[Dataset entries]
○ ○ ○ ○ ○
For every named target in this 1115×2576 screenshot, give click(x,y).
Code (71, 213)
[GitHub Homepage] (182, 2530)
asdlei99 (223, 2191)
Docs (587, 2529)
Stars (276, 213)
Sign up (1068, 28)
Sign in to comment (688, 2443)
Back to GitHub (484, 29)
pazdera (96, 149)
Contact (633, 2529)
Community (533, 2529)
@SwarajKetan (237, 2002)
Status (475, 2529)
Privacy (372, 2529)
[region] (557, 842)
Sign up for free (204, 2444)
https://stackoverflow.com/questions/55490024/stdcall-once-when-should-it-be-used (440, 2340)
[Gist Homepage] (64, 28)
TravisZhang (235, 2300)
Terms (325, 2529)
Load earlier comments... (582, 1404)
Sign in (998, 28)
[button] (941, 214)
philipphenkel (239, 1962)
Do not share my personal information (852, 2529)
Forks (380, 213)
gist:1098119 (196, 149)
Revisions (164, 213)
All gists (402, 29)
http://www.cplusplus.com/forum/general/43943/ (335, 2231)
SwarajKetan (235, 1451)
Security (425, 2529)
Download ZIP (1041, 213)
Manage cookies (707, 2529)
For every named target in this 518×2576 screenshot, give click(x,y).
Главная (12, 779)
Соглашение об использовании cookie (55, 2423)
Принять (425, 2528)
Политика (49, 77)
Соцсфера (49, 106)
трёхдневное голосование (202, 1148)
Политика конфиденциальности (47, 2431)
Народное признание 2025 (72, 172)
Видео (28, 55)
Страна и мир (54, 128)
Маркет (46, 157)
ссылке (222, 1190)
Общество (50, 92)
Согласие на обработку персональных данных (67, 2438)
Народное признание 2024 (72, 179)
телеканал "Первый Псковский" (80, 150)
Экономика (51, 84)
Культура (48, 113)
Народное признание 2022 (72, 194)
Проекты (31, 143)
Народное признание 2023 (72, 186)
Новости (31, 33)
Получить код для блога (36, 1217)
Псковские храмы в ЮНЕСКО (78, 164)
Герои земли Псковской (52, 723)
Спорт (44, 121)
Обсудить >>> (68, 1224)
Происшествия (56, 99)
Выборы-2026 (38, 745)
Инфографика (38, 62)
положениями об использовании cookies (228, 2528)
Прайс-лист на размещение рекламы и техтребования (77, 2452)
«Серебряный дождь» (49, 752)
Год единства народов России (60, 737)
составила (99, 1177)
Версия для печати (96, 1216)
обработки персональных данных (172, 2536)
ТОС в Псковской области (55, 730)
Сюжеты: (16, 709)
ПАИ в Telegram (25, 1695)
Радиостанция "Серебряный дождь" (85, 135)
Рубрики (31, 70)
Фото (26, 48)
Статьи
○ ○ ○ ○ ○
- _DESCRIPTION OF THE TASK_
From the records above, print only the lines between the one holding "Народное признание 2024 (72, 179)" and the one holding "Версия для печати (96, 1216)", inclusive, exactly as they stand.

- _SOLUTION FOR THIS PROBLEM_
Народное признание 2024 (72, 179)
телеканал "Первый Псковский" (80, 150)
Экономика (51, 84)
Культура (48, 113)
Народное признание 2022 (72, 194)
Проекты (31, 143)
Народное признание 2023 (72, 186)
Новости (31, 33)
Получить код для блога (36, 1217)
Псковские храмы в ЮНЕСКО (78, 164)
Герои земли Псковской (52, 723)
Спорт (44, 121)
Обсудить >>> (68, 1224)
Происшествия (56, 99)
Выборы-2026 (38, 745)
Инфографика (38, 62)
положениями об использовании cookies (228, 2528)
Прайс-лист на размещение рекламы и техтребования (77, 2452)
«Серебряный дождь» (49, 752)
Год единства народов России (60, 737)
составила (99, 1177)
Версия для печати (96, 1216)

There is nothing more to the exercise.